▸ EXERCISE DIRECTIONS
Copy each line of the material below that includes the string "Given".

[[ INPUT, beginning ]]

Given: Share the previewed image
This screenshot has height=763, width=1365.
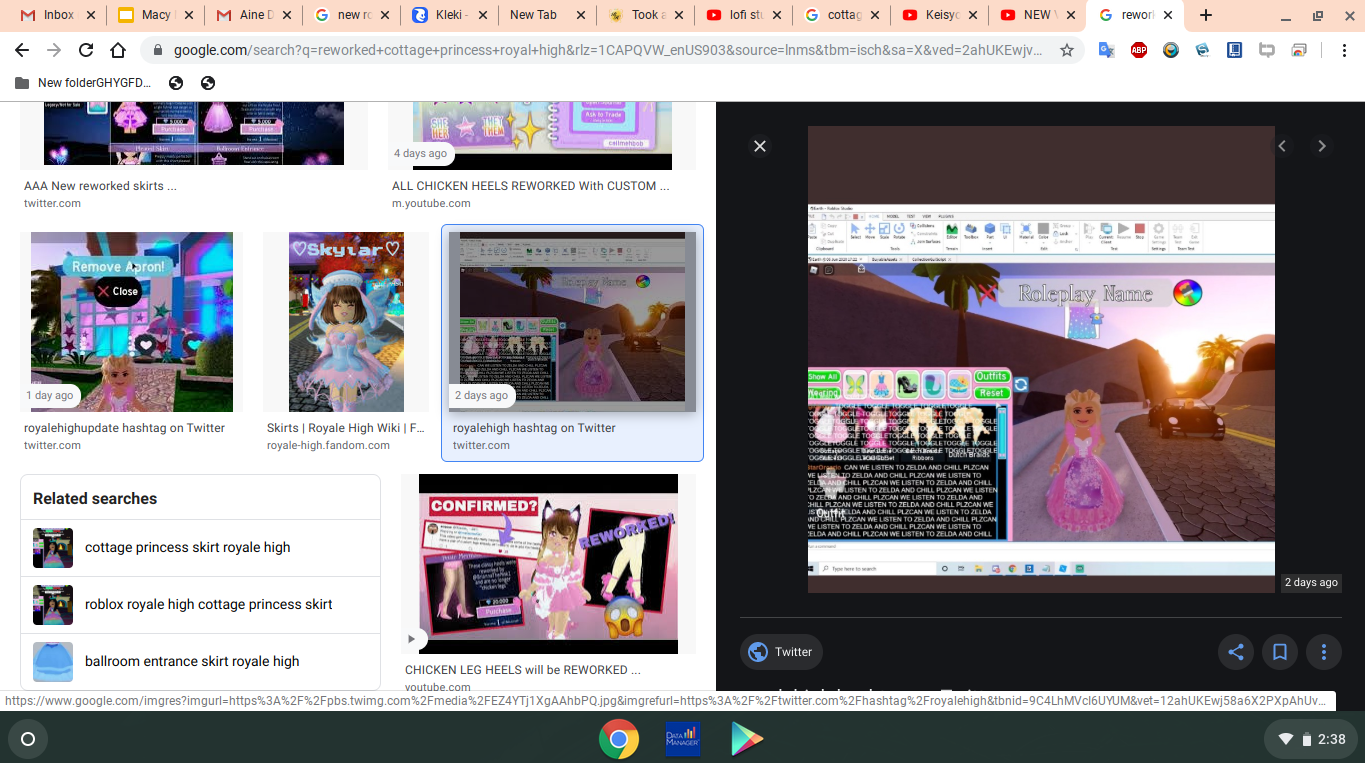Looking at the screenshot, I should (1236, 652).
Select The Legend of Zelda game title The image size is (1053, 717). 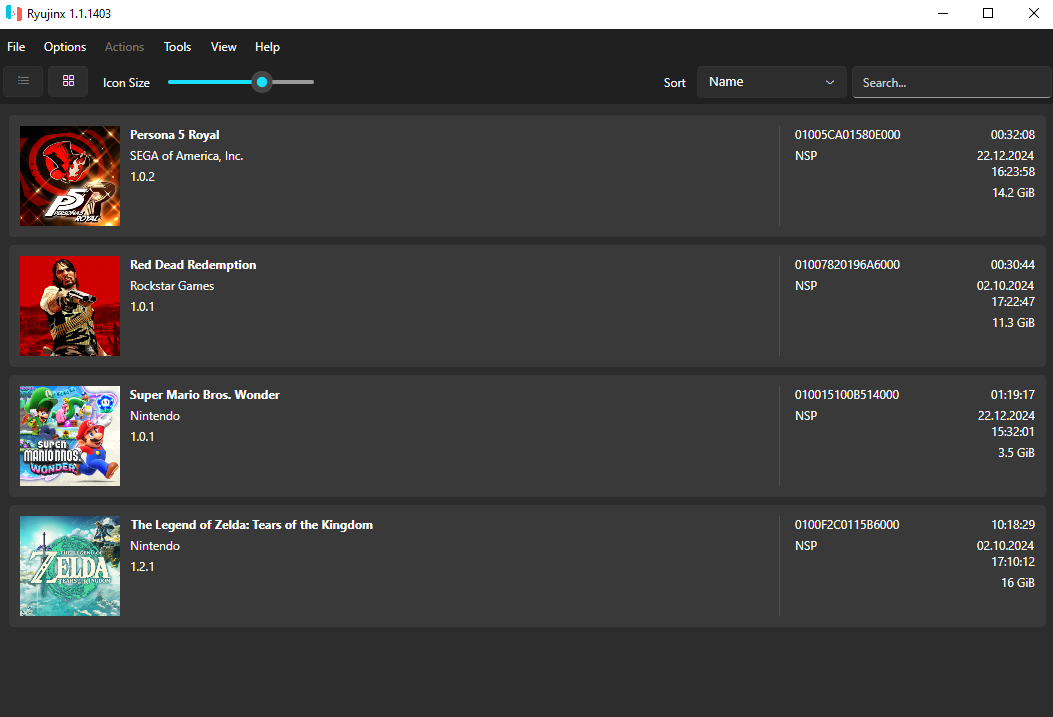click(251, 525)
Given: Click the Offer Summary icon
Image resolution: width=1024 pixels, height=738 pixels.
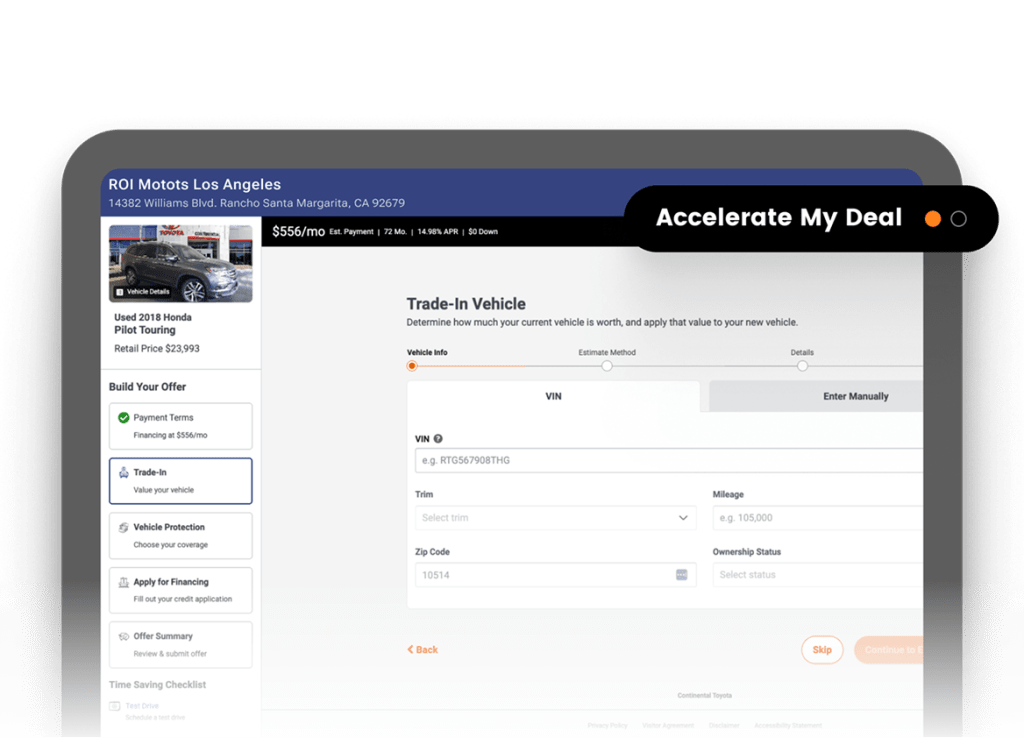Looking at the screenshot, I should [124, 636].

[[ INPUT, end ]]

▸ EXPECTED ANSWER
Given: Share the previewed image
Given: Click the Offer Summary icon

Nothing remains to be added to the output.